[IPython-dev] 'Stateless' interact: a widget experiment
Damián Avila
damianavila at gmail.com
Mon Jul 27 09:42:57 EDT 2015
Thanks Thomas! Some comments below...
>This has some key benefits: as regular Javascript output, the widgets are
persisted as part of the notebook. Their state is not saved for now (more
on that below), but when you reopen it, the widgets will be in their
starting position, with the initial output shown. If they can connect to
the kernel-side part, they will be enabled and usable; if not, they'll show
up disabled. It should even be possible to show them (disabled) on
nbviewer, but that's not working yet.
Super!
>Things it doesn't do yet but could fairly easily:
>- Widgets other than sliders
>- Display of output other than plain text
>- Widgets visible on nbviewer
>- A nicer Python API (decorators, widget abbreviations, etc.)
+1
>Things I'd like that may require some changes in Jupyter:
>- Persistence of widget state: I think the key here is a way for JS output
areas to get a handle on the output object that will be stored in the
notebook document. Then they could store this kind of info in the output
metadata.
I like the idea to store the info in the output metadata, feels like the
"natural" space for this implementation...
>- Better handling of kernel disconnection/reconnection: e.g. at present,
it disables the widgets on the kernel restarting event, but if I have the
notebook open in two browsers, the event only fires in the one where I
asked for a restart. I'm not sure exactly what happens with comms - it
doesn't look like they're closed when the kernel disconnects or restarts.

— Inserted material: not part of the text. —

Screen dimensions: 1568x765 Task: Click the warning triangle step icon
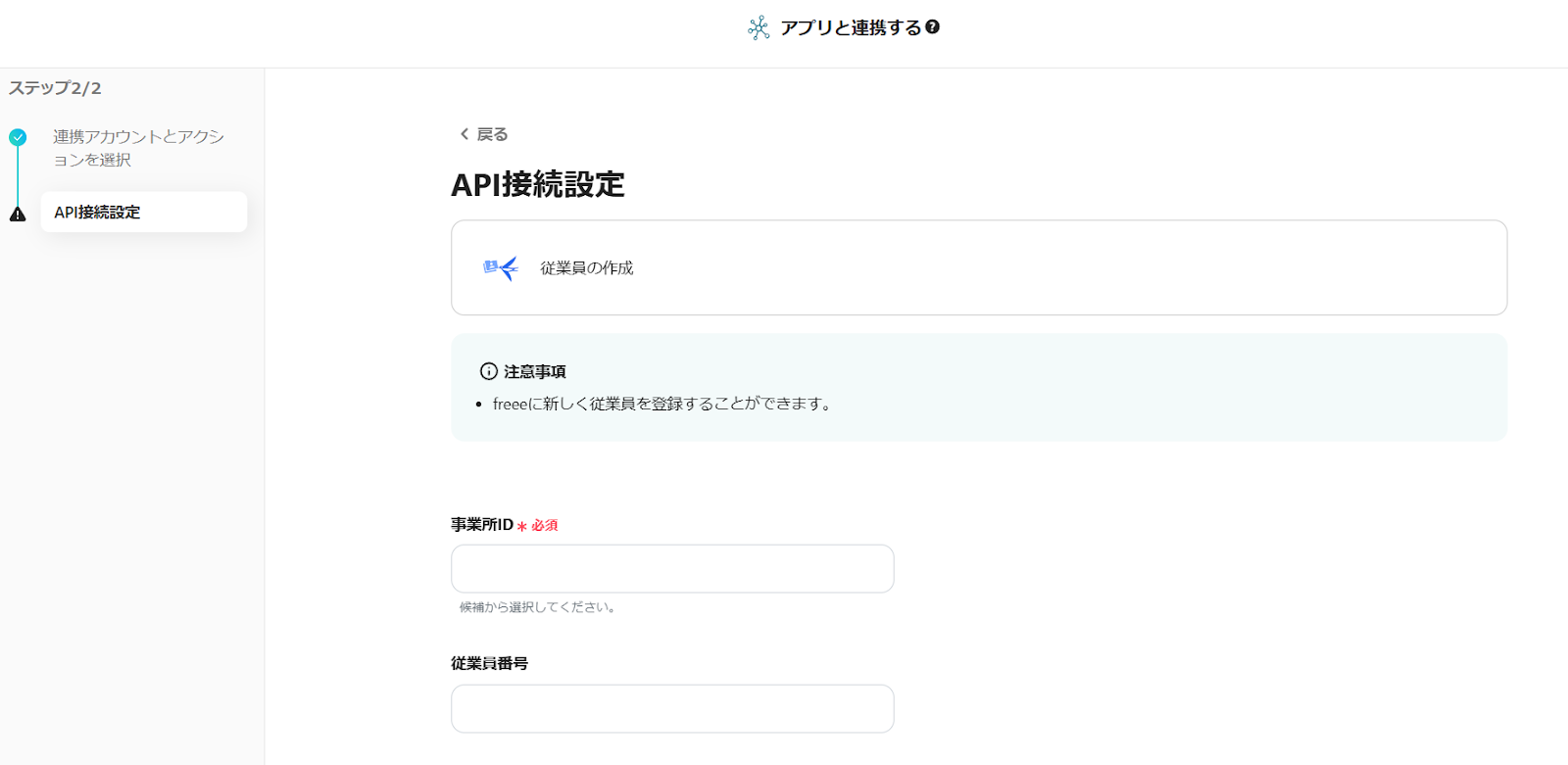pyautogui.click(x=18, y=214)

>- Not dumping duplicate JS in the notebook: we've discussed this before.
There's a chunk of JS that I send each time an interact() displays, and
it's only going to get longer as this project expands. It would be good to
store just one copy of this. I would like it to be saved as part of the
notebook, though, so the widgets can be shown without involving the kernel.

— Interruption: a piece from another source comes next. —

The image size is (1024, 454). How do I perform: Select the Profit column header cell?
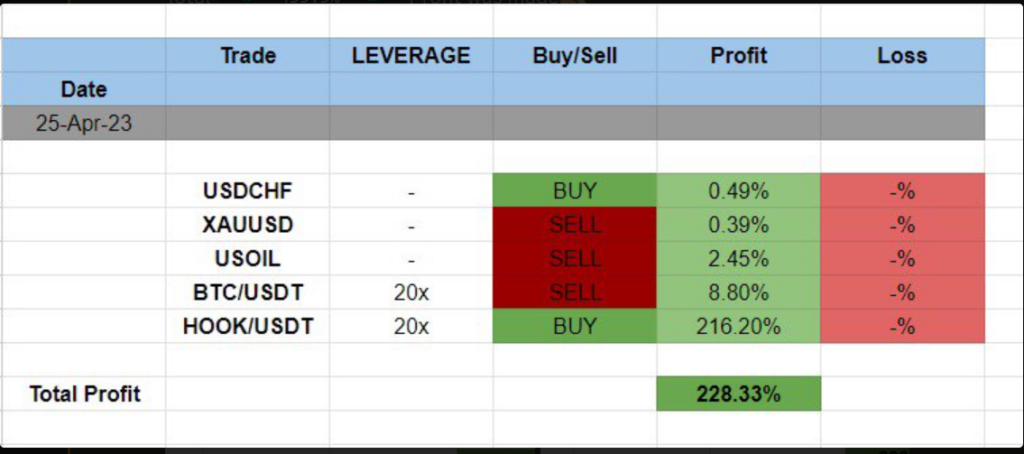coord(738,56)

+10 as well, I also saw this problem about dumping duplicate JS in other
contexts. Would be nice to finally solve it.
>- Showing widgets in untrusted notebooks: this would require the JS to
construct them to be installed as an extension (or part of the notebook) so
we can run that without security issues. I'd probably then use display_json
to put widgets on the page.
Yep, it could be an option installing it as an extension...
>Currently, there's no way to update widget state from code in the kernel.
I'm not sure that this really makes sense, since there can be multiple
clients with independent states, but it would probably be possible to
broadcast an update message to the connected clients if we did want that.
I don't like the idea to break multiple client independent states, but it
would be probably nice to have it from broadcasting purposes, which is
probably an important use case.
>I want to emphasise this is very much a *prototype*, not something you
want to use today. I think it's worth exploring because it feels like a
much simpler system than synced-model widgets, and it has the potential to
give us an easier story around persistence. It will never do all the things
you can do with synced-model widgets, and that's quite deliberate.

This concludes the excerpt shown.